Undeterred, Turing started exploring the question of how developmental systems might undertake symmetry-breaking and thus create and amplify structure from seeming uniformity. For example, if one looks at a cross-section of a tree trunk, it has circular symmetry which is broken when a branch starts to grow outwards. Turing proposed an underlying mechanism explaining how asymmetric structure could emerge dynamically, without innate hardwiring.
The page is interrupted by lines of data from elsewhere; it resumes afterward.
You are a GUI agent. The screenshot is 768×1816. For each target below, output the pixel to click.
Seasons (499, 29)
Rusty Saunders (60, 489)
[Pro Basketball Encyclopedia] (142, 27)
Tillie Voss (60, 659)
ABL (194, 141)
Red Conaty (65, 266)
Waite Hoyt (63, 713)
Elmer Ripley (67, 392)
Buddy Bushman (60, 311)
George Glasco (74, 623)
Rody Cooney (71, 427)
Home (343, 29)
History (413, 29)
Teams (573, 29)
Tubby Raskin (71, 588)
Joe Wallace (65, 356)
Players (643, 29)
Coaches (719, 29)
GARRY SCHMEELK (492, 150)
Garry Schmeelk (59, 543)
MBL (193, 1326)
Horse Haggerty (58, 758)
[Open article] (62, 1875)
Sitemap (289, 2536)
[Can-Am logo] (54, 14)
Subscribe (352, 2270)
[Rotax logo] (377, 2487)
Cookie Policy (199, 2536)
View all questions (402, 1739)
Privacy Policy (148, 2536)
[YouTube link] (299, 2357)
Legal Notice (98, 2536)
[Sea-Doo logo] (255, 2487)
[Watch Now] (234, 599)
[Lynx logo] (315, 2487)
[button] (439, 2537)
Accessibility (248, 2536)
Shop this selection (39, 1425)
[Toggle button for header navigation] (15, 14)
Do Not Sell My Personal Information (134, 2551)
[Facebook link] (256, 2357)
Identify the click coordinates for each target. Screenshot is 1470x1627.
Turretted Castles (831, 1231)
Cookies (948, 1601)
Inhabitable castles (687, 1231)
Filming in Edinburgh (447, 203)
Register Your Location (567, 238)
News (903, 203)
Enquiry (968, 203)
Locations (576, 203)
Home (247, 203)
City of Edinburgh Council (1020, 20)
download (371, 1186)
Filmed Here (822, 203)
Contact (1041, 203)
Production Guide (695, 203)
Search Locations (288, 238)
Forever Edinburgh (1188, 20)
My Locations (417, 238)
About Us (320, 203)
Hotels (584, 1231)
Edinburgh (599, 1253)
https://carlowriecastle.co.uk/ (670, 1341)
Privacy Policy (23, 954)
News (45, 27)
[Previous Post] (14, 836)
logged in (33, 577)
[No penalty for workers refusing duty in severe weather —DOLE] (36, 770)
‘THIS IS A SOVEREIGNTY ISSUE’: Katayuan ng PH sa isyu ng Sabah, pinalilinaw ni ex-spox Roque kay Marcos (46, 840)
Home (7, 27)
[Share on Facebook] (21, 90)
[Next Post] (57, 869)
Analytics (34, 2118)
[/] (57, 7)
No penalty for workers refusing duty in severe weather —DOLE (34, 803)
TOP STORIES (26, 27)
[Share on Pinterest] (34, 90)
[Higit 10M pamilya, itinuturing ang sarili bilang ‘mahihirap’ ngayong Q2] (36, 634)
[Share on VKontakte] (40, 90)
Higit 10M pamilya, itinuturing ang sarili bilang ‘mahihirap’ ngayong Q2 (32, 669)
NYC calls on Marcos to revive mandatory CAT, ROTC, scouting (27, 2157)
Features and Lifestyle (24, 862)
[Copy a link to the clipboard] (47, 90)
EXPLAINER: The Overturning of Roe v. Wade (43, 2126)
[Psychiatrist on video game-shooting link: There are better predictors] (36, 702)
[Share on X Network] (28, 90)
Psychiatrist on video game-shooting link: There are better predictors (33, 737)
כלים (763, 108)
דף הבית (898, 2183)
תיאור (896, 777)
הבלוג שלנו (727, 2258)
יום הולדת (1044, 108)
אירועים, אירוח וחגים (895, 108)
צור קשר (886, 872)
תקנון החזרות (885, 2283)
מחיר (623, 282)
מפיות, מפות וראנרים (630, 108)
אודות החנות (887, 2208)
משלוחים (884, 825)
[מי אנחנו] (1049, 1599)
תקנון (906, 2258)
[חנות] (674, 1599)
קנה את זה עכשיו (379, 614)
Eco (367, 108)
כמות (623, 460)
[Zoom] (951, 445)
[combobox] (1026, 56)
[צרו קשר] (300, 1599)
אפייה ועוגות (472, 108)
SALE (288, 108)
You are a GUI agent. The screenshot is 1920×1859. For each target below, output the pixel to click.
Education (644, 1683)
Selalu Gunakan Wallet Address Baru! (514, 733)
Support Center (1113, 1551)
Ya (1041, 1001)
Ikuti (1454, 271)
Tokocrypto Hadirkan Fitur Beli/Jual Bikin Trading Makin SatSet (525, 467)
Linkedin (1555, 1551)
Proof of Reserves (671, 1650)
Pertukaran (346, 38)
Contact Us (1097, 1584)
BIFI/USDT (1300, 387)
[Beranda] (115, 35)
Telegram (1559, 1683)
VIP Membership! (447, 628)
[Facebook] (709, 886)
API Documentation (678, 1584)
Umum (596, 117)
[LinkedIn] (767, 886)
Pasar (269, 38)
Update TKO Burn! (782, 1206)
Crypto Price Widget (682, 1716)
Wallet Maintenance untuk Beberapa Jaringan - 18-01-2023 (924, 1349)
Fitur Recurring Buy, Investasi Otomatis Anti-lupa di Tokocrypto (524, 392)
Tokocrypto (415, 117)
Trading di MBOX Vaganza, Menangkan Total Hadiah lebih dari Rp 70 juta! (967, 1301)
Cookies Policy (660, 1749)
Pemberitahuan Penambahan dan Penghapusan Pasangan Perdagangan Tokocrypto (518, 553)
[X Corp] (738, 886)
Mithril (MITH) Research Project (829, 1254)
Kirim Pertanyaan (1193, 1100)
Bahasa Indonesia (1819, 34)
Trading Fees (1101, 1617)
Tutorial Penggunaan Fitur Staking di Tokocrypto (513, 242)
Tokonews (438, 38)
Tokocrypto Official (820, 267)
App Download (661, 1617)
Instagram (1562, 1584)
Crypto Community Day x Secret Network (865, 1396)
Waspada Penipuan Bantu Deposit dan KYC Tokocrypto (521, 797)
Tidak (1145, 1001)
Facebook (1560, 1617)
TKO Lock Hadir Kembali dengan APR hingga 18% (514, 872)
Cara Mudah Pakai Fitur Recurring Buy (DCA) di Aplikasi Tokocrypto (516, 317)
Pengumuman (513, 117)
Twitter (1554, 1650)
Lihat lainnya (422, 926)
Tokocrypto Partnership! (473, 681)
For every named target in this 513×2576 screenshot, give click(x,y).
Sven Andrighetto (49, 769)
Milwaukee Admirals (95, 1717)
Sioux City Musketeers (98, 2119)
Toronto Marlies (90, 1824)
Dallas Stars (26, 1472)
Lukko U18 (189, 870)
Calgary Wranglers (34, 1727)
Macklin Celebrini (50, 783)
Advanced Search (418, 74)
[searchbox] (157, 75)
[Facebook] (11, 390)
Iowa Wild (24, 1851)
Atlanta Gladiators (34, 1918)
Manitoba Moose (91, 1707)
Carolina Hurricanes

In particular, he described how a symmetric pattern, for instance of a growth hormone, could break up so that more hormone was concentrated on one part of the circle, thus inducing extra growth there.
In order to achieve such behaviour Turing came up with a truly ingenious theory. He considered a system of chemicals reacting with each other and assumed that in the well-mixed case (no spatial heterogeneities) this system exhibited an equilibrium (steady) state which was stable.